» **READING PASSAGE**
*** Block opens ***
3 Drunk (Buggy) Driving


It may make you smirk, but this is an actual thing. And it happens more than you'd think within the Amish communities. Here are a few stories about Amish “drinking and driving” that will make you raise your brow. In the summer of 2010, an Amish teen was caught drinking, and charged with possession of alcohol, failure to stop at a stop sign, failure to yield to an emergency vehicle, and overdriving an animal. Levi Detweiler, 17, started a horse-and-buggy chase with the cops which only lasted about a mile before he made a sharp turn and wound up in a ditch (I feel bad for the horse!). He fled the scene but was of course found quickly. Four days earlier, four 18-year-olds were arrested for underage drinking and littering, as they were throwing empty beer cans from their buggy. The year before, a man fell asleep at the reins of his buggy due to intoxication. His horse was wandering in the middle of the road, and the man was charged with a DUI. Like bicycles, buggies share the road with cars and all types of transportation need to abide by safety laws. It may sound funny to drink and (buggy) drive, but clearly a buggy-driver does not even need another car on the road to be dangerous.
*** Block closes ***
» **DIRECTIONS**
1 - From the passage on Amish drunk buggy driving, list every charge brought against the Amish teen caught drinking in the summer of 2010.
2 - Extend the passage on Amish drunk buggy driving with a few sentences that pick up after its final sentence.

» **DATASET**
*** Block opens ***
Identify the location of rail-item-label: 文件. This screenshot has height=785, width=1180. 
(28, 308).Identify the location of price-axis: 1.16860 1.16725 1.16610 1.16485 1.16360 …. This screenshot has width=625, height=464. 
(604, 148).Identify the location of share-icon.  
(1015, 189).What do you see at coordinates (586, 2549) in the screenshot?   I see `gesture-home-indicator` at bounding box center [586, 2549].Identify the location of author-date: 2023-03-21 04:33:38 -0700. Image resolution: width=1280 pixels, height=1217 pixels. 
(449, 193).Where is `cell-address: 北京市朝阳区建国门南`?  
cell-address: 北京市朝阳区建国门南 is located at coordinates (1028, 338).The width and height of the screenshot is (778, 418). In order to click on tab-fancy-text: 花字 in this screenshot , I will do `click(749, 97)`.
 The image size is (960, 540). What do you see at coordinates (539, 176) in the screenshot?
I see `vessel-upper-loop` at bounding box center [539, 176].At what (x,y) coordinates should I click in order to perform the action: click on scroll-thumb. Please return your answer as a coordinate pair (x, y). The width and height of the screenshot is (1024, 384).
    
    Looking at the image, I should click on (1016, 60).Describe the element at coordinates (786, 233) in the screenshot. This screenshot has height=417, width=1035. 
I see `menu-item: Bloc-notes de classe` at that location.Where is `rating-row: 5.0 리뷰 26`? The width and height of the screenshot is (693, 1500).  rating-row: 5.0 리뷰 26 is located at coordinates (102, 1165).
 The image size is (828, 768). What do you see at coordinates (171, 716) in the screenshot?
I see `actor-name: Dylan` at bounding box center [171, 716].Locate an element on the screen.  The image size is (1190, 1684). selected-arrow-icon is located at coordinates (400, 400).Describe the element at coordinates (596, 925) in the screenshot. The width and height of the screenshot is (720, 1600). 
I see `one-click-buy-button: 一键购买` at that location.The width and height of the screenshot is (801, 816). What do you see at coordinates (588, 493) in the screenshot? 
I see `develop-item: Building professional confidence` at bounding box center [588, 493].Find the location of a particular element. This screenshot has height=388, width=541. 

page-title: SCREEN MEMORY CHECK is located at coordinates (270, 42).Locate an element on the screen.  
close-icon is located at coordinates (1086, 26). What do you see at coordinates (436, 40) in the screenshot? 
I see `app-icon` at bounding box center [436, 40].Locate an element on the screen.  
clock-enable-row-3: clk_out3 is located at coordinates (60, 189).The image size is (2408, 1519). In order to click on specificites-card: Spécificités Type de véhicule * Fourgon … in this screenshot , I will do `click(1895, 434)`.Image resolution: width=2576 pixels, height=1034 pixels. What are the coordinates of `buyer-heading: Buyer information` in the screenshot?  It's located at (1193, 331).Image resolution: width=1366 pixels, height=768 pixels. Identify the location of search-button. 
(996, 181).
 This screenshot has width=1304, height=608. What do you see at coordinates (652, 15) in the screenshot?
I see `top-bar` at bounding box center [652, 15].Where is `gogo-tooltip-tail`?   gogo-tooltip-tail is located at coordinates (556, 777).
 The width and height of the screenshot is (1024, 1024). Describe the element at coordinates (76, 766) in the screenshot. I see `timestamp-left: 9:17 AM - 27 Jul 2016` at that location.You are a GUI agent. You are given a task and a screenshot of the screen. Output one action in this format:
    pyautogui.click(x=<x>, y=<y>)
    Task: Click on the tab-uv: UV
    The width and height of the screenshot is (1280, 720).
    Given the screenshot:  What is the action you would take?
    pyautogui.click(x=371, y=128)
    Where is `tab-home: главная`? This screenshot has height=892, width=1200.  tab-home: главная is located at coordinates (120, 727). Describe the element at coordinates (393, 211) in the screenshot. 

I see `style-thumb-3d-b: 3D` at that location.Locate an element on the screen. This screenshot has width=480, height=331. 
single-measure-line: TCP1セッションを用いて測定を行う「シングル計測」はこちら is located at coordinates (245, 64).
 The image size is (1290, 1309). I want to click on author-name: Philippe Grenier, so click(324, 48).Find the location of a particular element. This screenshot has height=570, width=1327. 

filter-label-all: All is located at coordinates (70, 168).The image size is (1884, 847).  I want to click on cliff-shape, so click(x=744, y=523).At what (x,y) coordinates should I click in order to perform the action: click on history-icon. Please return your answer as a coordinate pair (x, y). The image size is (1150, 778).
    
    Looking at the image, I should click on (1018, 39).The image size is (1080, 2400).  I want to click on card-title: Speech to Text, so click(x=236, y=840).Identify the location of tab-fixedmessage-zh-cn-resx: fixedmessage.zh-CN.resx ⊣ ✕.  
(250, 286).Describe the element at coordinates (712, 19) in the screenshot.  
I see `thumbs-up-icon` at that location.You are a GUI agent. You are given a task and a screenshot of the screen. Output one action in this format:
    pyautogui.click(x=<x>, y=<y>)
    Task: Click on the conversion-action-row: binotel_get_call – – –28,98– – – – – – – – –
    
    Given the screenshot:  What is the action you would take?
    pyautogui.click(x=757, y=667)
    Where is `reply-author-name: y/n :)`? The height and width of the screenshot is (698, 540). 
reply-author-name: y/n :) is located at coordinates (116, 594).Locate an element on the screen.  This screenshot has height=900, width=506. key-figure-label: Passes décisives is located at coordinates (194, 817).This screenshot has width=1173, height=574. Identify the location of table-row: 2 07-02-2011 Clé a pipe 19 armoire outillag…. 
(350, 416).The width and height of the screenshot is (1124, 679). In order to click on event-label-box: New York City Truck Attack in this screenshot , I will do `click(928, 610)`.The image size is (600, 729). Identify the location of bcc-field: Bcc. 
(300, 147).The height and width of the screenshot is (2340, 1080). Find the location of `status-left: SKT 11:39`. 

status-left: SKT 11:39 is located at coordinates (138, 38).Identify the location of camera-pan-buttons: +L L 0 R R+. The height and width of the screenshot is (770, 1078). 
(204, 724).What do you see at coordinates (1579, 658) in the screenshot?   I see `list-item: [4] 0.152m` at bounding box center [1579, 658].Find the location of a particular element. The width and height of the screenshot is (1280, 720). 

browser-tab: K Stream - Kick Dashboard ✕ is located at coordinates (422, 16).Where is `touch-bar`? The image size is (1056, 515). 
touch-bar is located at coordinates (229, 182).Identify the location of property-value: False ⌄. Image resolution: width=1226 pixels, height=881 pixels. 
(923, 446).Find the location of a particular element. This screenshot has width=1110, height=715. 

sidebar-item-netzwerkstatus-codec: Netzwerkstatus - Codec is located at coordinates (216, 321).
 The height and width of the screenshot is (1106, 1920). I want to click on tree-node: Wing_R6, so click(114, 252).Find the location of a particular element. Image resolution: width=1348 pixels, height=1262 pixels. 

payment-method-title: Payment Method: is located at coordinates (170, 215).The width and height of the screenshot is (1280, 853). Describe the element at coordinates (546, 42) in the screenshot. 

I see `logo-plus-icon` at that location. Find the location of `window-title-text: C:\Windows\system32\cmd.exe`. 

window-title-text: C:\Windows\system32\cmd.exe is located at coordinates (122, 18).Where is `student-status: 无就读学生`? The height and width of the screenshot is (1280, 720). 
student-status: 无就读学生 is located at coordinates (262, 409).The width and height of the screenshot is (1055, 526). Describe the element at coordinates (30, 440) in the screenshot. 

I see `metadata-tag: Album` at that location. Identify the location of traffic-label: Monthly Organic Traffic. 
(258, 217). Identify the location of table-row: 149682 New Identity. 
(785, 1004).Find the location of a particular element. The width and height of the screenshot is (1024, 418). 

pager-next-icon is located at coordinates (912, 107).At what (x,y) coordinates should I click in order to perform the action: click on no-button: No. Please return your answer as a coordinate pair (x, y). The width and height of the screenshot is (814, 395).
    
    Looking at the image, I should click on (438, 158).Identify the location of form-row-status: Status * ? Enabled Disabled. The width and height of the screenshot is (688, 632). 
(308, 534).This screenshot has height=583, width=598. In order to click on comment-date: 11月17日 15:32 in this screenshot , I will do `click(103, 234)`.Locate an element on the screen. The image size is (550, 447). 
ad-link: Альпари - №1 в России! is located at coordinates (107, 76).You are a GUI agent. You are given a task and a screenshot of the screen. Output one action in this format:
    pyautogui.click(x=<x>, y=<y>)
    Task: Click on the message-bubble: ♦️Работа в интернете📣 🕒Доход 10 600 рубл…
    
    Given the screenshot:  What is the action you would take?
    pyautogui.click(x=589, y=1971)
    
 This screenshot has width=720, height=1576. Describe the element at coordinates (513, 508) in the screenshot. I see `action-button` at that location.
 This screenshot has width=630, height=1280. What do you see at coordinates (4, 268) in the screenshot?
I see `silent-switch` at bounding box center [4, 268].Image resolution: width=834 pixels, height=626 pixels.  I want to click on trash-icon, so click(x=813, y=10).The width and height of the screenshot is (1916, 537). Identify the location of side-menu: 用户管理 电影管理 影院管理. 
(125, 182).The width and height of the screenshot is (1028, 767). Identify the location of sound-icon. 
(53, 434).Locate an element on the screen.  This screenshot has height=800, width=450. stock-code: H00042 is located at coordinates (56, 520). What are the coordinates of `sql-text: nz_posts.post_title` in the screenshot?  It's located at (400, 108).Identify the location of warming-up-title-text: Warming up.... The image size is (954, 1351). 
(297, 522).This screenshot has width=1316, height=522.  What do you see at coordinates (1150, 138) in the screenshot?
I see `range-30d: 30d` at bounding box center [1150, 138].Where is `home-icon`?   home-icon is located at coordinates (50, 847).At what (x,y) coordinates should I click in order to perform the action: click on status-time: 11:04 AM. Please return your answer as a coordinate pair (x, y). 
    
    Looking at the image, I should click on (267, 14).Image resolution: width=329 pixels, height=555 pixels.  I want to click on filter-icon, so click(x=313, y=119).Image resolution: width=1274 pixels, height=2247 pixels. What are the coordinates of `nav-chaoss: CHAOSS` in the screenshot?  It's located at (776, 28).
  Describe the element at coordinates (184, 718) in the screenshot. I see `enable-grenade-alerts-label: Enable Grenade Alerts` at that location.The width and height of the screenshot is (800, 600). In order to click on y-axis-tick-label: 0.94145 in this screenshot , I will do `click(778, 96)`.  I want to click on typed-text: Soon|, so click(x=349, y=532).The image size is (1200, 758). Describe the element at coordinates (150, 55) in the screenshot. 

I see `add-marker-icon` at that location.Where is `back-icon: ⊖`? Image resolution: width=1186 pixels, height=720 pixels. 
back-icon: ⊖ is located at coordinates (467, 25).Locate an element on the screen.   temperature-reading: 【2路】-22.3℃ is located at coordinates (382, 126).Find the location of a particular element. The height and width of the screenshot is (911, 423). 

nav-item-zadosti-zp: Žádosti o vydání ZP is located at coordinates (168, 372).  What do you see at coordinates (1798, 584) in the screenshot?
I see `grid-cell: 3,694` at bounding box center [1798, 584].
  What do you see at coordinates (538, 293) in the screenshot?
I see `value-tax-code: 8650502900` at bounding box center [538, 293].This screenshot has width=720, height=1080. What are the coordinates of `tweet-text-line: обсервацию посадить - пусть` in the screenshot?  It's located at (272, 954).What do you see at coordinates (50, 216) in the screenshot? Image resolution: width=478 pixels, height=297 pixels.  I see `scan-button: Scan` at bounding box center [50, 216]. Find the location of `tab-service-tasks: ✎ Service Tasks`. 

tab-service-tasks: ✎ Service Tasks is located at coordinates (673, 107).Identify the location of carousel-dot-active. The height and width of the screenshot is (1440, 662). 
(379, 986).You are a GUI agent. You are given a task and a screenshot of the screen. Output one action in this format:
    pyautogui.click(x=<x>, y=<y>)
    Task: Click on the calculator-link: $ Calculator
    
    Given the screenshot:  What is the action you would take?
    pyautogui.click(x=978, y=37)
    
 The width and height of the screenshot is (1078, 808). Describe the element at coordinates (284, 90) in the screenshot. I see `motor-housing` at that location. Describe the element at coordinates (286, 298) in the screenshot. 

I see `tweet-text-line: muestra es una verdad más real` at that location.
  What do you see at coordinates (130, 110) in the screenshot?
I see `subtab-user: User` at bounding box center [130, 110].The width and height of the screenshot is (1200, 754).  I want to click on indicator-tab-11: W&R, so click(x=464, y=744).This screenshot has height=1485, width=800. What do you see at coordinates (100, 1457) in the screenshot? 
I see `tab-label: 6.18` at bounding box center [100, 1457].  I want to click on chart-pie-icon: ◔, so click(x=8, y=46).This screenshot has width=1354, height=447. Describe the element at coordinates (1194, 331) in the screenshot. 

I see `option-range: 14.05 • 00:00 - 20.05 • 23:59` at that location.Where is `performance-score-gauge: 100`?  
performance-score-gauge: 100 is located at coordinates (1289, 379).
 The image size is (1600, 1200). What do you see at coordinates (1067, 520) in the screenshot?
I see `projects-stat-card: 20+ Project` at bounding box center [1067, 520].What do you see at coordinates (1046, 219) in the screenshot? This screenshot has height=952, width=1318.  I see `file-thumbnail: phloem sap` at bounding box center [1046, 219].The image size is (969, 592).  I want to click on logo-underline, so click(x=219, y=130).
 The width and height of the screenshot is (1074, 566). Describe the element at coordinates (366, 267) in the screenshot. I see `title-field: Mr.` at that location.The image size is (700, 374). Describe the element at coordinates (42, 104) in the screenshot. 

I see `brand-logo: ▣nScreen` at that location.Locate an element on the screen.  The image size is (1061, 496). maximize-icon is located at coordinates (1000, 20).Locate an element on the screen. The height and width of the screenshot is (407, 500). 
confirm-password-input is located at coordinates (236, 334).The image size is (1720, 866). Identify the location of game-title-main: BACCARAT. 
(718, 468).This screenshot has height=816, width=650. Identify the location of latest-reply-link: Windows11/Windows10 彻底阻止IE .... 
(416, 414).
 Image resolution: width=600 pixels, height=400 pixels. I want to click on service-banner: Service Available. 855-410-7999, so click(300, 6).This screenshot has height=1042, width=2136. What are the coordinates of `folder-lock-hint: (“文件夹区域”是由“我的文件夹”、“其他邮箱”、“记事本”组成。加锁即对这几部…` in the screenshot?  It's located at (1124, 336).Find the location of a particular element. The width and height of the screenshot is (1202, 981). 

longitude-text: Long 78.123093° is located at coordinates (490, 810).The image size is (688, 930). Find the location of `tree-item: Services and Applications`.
*** Block closes ***
» **ANSWERS IN ORDER**
1 -
Possession of alcohol
Failure to stop at a stop sign
Failure to yield to an emergency vehicle
Overdriving an animal

2 -
2 Crime Cover-Ups


Clearly, the Amish reject the outside world and that is one reason getting them to abide by the laws we all follow, such as animal treatment laws, can be so difficult. They simply do not recognize them and they somehow get away with it. The Amish are left to dole out punishments and carry out their own kind of legal system for the most part, and often, things are covered up. Obviously, rape and incest are two of those things. But they have even covered up murder. In a society where the perpetrator can confess, repent, and be forgiven, but the victim becomes the villain, this is not surprising. They go as far as to forbid reporting crimes to authorities, too. One man who left the community, David Yoder, said that his sister confessed to the murder of his niece, and the response she got from the community “authorities”, was, “This can never leave this room. It has to remain this way for the betterment of the community.” Another man. Chris Mullet, was charged with the rape of a young girl and went to a (real) trial. His family said they just wanted him home because, “If you ask for forgiveness and they show us they’re sorry, we don’t think about it. If it happens today, tomorrow it’s forgotten.”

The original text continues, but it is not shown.